BEGIN Working data

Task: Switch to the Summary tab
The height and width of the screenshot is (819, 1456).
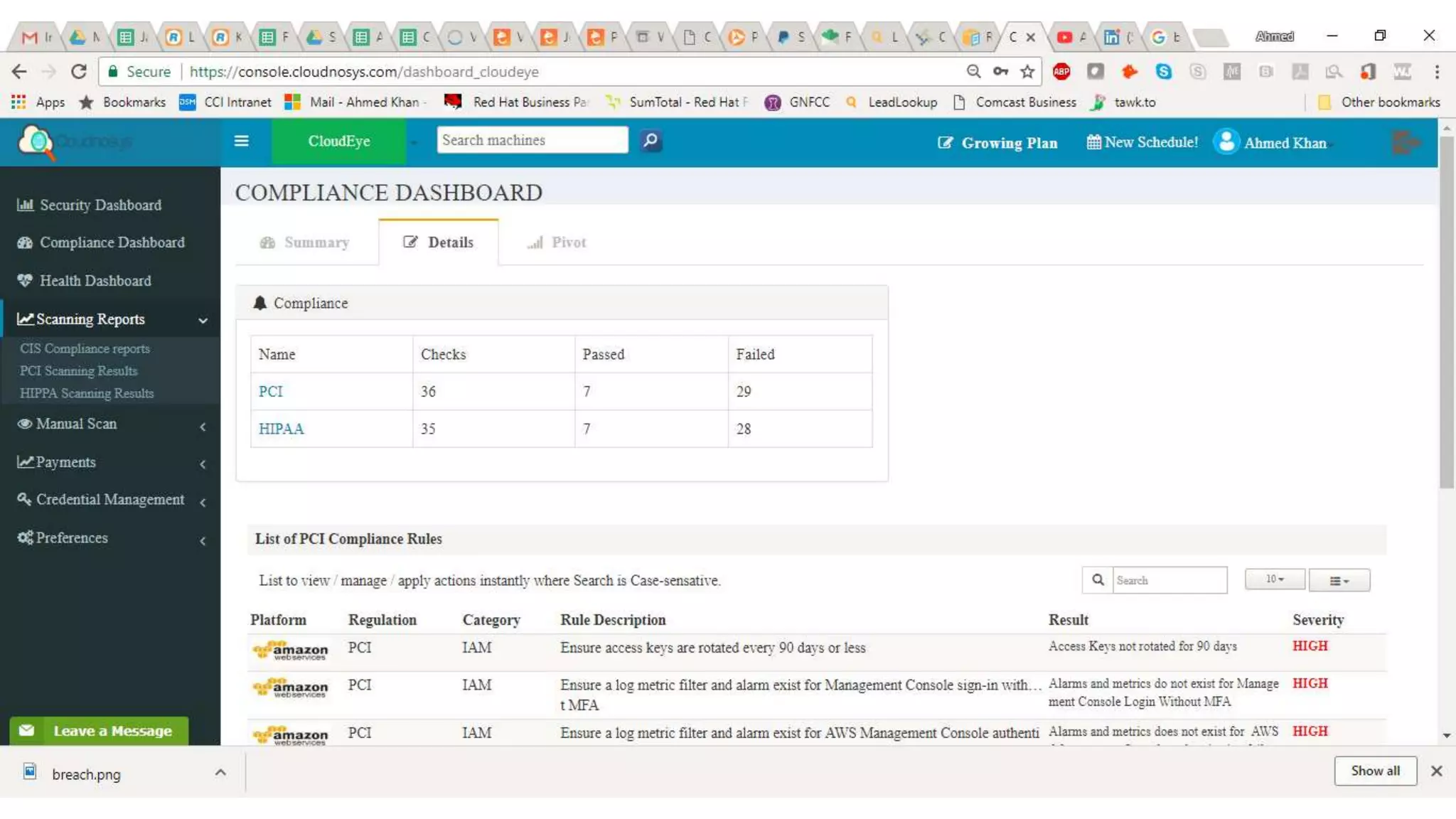Action: [x=306, y=242]
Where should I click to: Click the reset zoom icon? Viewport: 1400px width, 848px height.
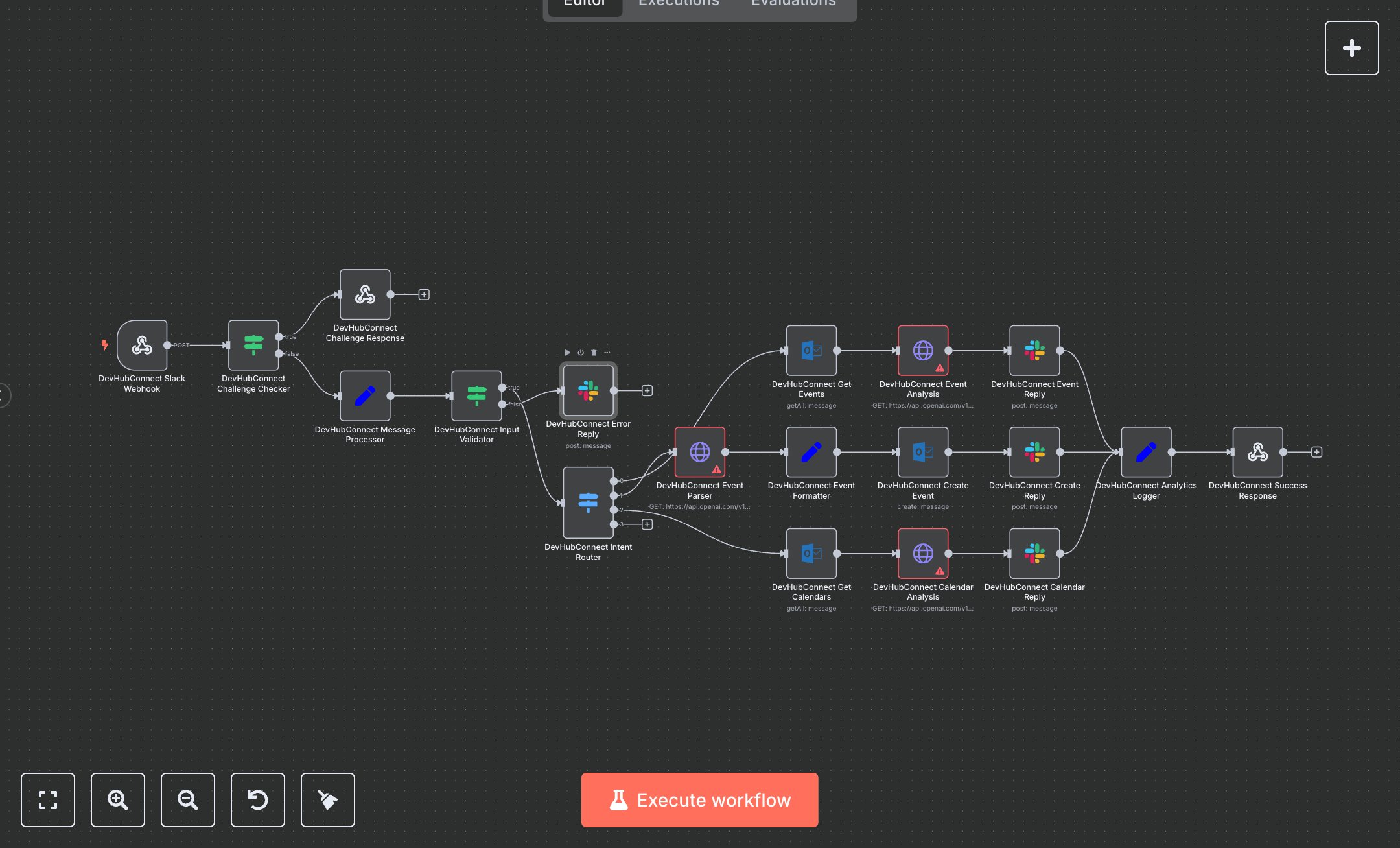coord(258,799)
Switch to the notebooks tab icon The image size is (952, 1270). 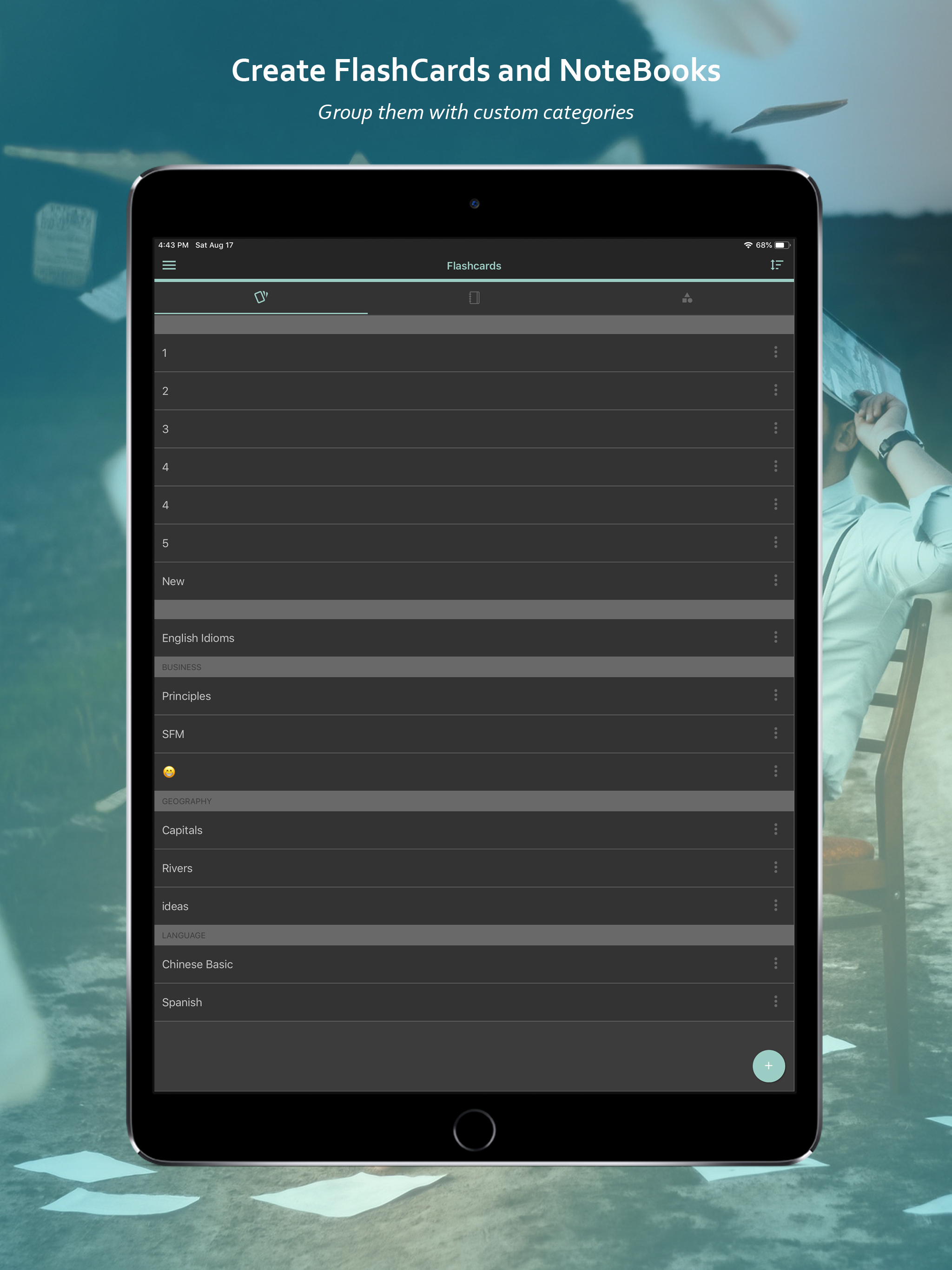[474, 298]
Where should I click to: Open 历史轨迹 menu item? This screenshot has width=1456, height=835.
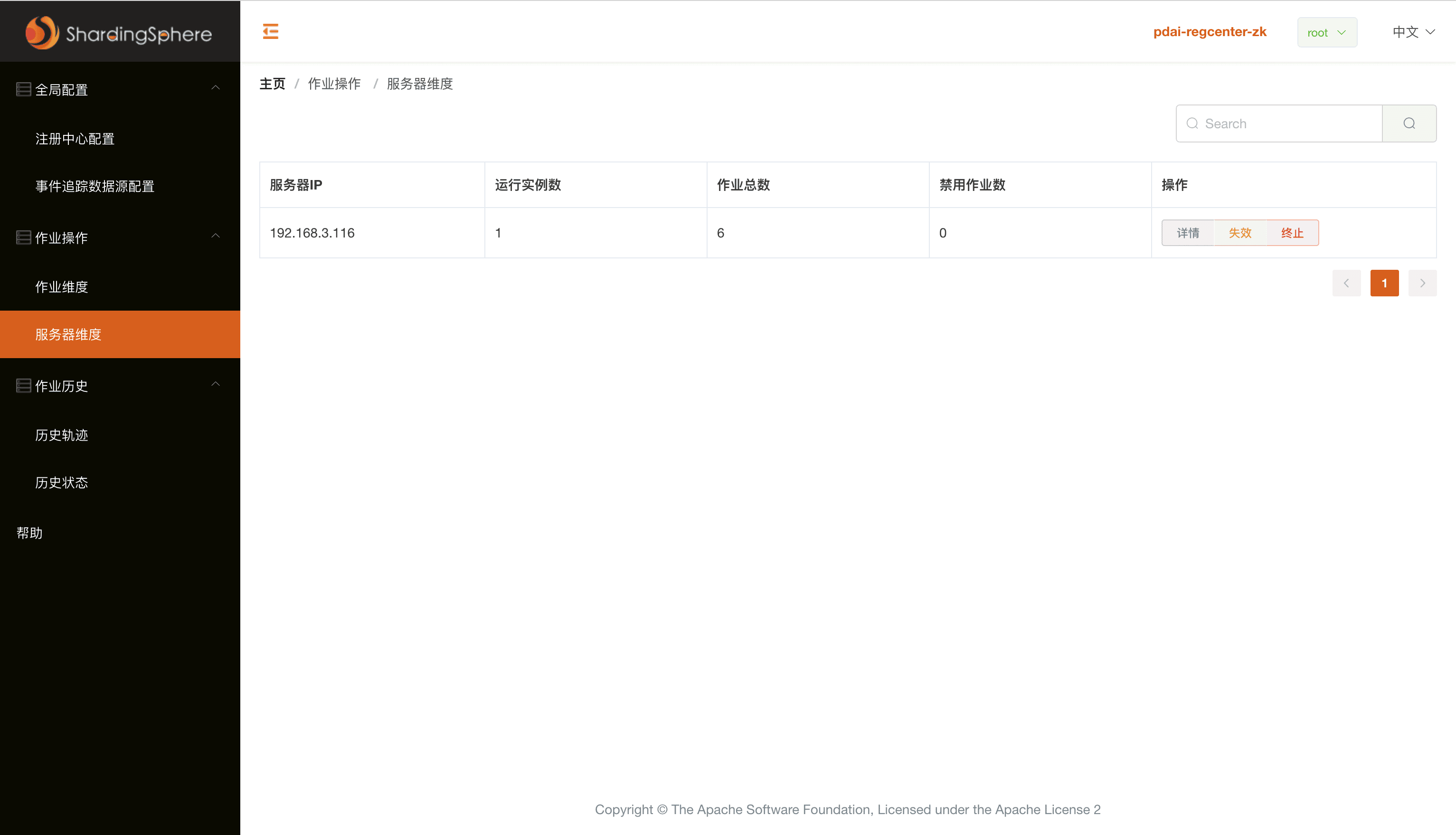pos(62,435)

END Working data

**Task to complete**
Exact copies of the lines from the one containing "Where should I click to: Open" through the end of the records above are required, with no pictures among them.

**Solved exercise**
Where should I click to: Open 历史轨迹 menu item? This screenshot has width=1456, height=835.
pos(62,435)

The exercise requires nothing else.